Talkin' with Dillon
The other week Clare and I were invited out to dinner – it was our first outing with young Jessica and boy was it good to get out of the house for a bit.
Our host’s young son was Dillion. He is a strapping lad, 17 years old, polite and full of questions. I was so shy at that age, but Dillion wasn’t afraid to sit around with the adults, join in with the conversation and enjoy a cold beer. Good on him.
After a few minutes of idle chit chat he turned to me. “I hear you’re pretty handy on the golf?”
I laughed and told him in was good to give his Old Man a thrashing the other week. (I played with his Dad when I shot 63). Dillion liked my comeback. He is at an age where he likes beating his Dad and for the most part has the old boy covered. He’s big, fit and strong and I wouldn’t want to mess with him….
A little while later he asked, “what would you teach me?”.
I explained my coaching philosophy as quickly as I could. His mum was serving up the best looking BBQ I’d seen, and I was keen to dive in. So was Dillion.
“Yeah, but what exactly would you teach me?”, he asked again.
He wanted more and I was surprised by my answer.
CS: Have you ever had to write a 1500 word essay the night before it was due?
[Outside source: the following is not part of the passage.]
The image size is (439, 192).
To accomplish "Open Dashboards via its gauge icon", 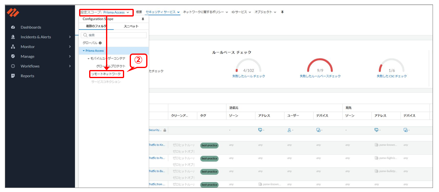I will click(x=13, y=27).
Dillion: Yep, all the time.
CS: And have you ever sat down to write one of those essays and just been able to pump it out in no time? Maybe, you even got to the end and wondered how you did it so quickly.
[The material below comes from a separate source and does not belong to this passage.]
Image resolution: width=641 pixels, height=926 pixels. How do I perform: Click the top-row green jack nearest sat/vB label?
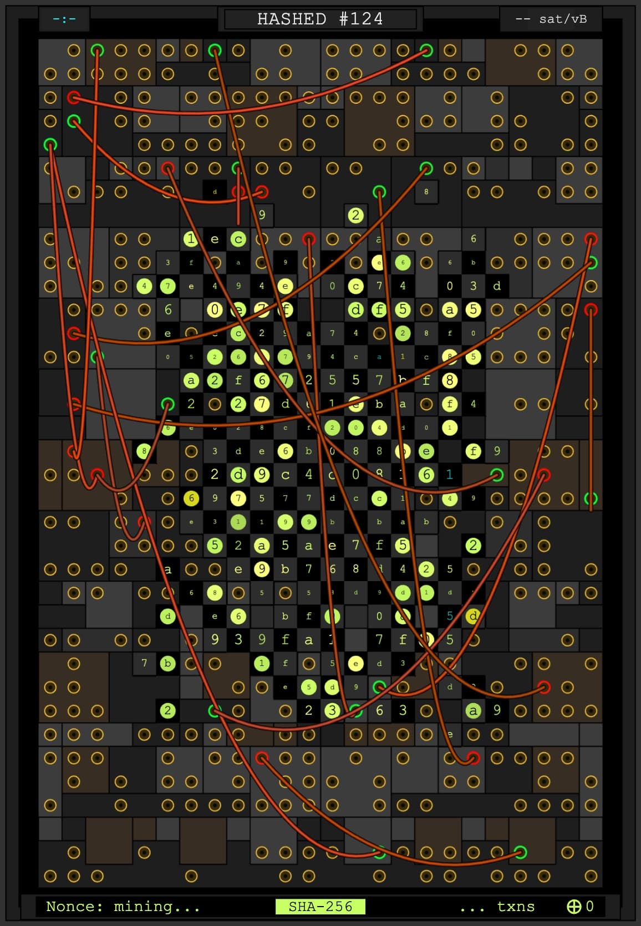pos(426,50)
Dillion: YEAH. A few weeks back I had an assignment and I wrote it in no time. It as awesome.
CS: Great. And on the other side of the coin, have you really wanted to complete an essay but got completely stuffed in the mind? No matter how hard you try, how many times you sit down to do it, you just can’t get it done?
Dillion: Almost all the time. I don’t like writing much but sometimes the words flow.
CS: And what do you do when you’re stuck but need to get words onto paper?
Dillion: I try harder and remember all the lessons I’ve been taught.
CS: But that doesn’t work too well, does it?
Dillion: Nope. Not at all.
CS: You probably haven’t been taught this because so much of learning is aimed at working and trying hard. We’ve all been brought up to follow these rules – to follow the system and not question it. But the funny thing is, when we relax, stop trying so hard our performance system kicks into gear and magic happens. How hard were you trying when you were able to write the good essays?
Dillion: I see what you’re saying. I wasn’t trying that hard at all. They just happened.
CS: Well, I follow the same system when I coach. The temptation is to try really hard, follow a system and make sure everyone gets a heap of information. But I know this isn’t very effective – I know that too much info makes people stop learning and stop having fun. Worse, when I try hard I become less effective as a coach – I get worse, not better. So I don’t follow a strict system like most other coaches do. I have learned to trust myself – that all of the research, writing and coaching will enable me to deliver a great coaching effort.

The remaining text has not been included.